[<prev] [next>] [<thread-prev] [thread-next>] [day] [month] [year] [list]
Message-ID: <Z8a4r2mnIzTD2cZa@Arch>
Date: Tue, 4 Mar 2025 10:24:15 +0200
From: Lilith Gkini <lilithpgkini@...il.com>
To: Vlastimil Babka <vbabka@...e.cz>
Cc: Christoph Lameter <cl@...ux.com>, Pekka Enberg <penberg@...nel.org>,
David Rientjes <rientjes@...gle.com>,
Joonsoo Kim <iamjoonsoo.kim@....com>,
Andrew Morton <akpm@...ux-foundation.org>,
Roman Gushchin <roman.gushchin@...ux.dev>,
Hyeonggon Yoo <42.hyeyoo@...il.com>, linux-mm@...ck.org,
linux-kernel@...r.kernel.org, harry.yoo@...cle.com
Subject: Re: [PATCH] slub: Fix Off-By-One in the While condition in
on_freelist()
On Mon, Mar 03, 2025 at 08:06:32PM +0100, Vlastimil Babka wrote:
> On 3/3/25 17:41, Lilith Gkini wrote:
> > On Mon, Mar 03, 2025 at 12:06:58PM +0100, Vlastimil Babka wrote:
> >> On 3/2/25 19:01, Lilith Persefoni Gkini wrote:
> >> > If the `search` pattern is not found in the freelist then the function
> >> > should return `fp == search` where fp is the last freepointer from the
> >> > while loop.
> >> >
> >> > If the caller of the function was searching for NULL and the freelist is
> >> > valid it should return True (1), otherwise False (0).
> >>
> >> This suggests we should change the function return value to bool :)
> >>
> >
> > Alright, If you want to be more technical it's
> > `1 (true), otherwise 0 (false).`
> > Its just easier to communicate with the true or false concepts, but in C
> > we usually don't use bools cause its just 1s or 0s.
>
> Yeah, I think bools were not used initially int the kernel, but we're fine
> with them now and changing a function for other reasons is a good
> opportunity to modernize. There are some guidelines in
> Documentation/process/coding-style.rst about this (paragraphs 16 and 17).

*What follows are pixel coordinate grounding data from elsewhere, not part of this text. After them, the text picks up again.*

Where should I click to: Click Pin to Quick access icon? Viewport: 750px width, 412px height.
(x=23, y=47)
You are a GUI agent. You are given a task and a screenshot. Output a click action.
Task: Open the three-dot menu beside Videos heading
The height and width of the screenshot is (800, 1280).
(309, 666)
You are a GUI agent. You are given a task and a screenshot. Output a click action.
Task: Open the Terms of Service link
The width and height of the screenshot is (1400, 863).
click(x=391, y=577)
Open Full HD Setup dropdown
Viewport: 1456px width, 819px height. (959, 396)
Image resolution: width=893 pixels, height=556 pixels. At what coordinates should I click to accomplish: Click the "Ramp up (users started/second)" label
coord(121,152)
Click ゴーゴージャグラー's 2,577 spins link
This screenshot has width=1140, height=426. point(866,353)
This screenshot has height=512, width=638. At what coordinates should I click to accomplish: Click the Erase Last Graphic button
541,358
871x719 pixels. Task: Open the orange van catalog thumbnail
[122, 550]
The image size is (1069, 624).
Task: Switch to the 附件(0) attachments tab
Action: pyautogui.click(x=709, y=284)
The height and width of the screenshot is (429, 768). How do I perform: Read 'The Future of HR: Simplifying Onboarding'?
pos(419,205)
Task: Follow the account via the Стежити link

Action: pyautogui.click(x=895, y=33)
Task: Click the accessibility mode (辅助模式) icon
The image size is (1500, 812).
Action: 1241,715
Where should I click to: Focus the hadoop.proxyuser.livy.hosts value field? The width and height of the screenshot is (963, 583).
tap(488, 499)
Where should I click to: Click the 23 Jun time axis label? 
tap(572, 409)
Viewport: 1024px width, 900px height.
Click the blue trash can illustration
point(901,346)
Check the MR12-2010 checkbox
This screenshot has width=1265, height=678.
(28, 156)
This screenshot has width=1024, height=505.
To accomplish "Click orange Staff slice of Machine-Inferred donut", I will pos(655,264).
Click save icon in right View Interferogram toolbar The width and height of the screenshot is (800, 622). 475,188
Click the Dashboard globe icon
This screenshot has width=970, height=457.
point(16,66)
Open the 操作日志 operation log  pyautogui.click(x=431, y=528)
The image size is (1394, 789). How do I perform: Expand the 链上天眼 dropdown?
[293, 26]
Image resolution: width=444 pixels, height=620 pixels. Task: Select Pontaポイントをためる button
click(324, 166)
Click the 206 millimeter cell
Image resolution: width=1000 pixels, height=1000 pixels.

> int is recommended if 0 means success and -EXXX for error, bool for simple
> true/false which is the case here.
Oh! because of the emote I thought you were being sarcastic that I didnt
report it properly.
Thank you for clarifying! That should be an easy fix!
> >> I think there's a problem that none of this will fix or even report the
> >> situation properly. Even worse we'll set slab->inuse to 0 and thus pretend
> >> all objects are free. This goes contrary to the other places that respond to
> >> slab corruption by setting all objects to used and trying not to touch the
> >> slab again at all.
> >>
> >> So I think after the while loop we could determine there was a cycle if (nr
> >> == slab->objects && fp != NULL), right? In that case we could perform the
> >> same report and fix as in the "Freepointer corrupt" case?
> >
> > True! We could either add an if check after the while as you said to
> > replicate the "Freepointer corrupt" behavior...
> > Or...
> >
> > I hate to say it, or we could leave the while condition with the equal
> > sign intact, as it was, and change that `if` check from
> > `if (!check_valid_pointer(s, slab, fp)) {`
> > to
> > `if (!check_valid_pointer(s, slab, fp) || nr == slab->objects) {`
>
> You're right!
>
> > When it reaches nr == slab->objects and we are still in the while loop
> > it means that fp != NULL and therefore the freelist is corrupted (note
> > that nr starts from 0).
> >
> > This would add fewer lines of code and there won't be any repeating
> > code.
> > It will enter in the "Freechain corrupt" branch and set the tail of
> > the freelist to NULL, inform us of the error and it won't get a chance
> > to do the nr++ part, leaving nr == slab->objects in that particular
> > case, because it breaks of the loop afterwards.
> >
> > But it will not Null-out the freelist and set inuse to objects like you
> > suggested. If that is the desired behavior instead then we could do
> > something like you suggested.
>
> We could change if (object) to if (object && nr != slab->objects) to force
> it into the "Freepointer corrupt" variant which is better. But then the
We could add a ternary operator in addition to you suggestion.
Changing this:
`slab_err(s, slab, "Freepointer corrupt");`
to this (needs adjusting for the proper formating ofc...):
`slab_err(s, slab, (nr == slab->objects) ? "Freelist cycle detected" : "Freepointer corrupt");`
But this might be too much voodoo...
> message should be also adjusted depending on nr... it should really report
I m not sure what you have in mind about the adjusting the message on
nr. Do we really need to report the nr in the error? Do we need to
mention anything besides "Freelist cycle detected" like you mentioned?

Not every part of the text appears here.